## DATASET EXTRACT
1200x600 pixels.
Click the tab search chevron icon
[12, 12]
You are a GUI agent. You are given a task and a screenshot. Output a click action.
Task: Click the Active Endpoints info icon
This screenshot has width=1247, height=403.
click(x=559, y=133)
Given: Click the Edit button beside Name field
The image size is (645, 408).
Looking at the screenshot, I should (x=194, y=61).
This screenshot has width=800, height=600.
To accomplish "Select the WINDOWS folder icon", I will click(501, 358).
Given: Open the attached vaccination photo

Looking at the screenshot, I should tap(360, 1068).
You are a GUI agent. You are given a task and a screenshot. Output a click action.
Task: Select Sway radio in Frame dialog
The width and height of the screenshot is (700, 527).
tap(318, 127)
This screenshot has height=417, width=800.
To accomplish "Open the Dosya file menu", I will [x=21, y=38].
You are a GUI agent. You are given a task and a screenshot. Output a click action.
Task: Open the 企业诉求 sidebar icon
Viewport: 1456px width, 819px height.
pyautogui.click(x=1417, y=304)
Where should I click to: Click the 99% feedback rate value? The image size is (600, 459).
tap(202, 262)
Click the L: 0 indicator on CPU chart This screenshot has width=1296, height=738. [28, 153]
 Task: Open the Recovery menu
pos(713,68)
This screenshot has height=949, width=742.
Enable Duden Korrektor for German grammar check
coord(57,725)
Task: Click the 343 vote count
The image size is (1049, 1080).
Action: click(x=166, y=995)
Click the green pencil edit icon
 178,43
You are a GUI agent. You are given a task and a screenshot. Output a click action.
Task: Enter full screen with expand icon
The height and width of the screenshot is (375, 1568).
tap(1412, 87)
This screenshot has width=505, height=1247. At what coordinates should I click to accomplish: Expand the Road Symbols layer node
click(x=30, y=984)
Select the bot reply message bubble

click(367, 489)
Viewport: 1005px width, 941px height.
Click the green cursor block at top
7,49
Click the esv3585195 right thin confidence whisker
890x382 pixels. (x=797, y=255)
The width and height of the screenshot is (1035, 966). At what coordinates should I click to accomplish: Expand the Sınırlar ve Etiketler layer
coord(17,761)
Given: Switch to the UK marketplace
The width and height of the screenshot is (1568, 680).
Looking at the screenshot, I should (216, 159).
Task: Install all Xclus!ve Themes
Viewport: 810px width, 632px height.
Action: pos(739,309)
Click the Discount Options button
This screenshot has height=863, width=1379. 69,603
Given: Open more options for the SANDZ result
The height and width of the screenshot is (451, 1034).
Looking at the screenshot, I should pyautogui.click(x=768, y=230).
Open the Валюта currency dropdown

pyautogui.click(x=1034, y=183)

## EXERCISE AIM
Please report, as a bare number, how many lines of the data contain the word "will".

## EXERCISE OUTPUT
2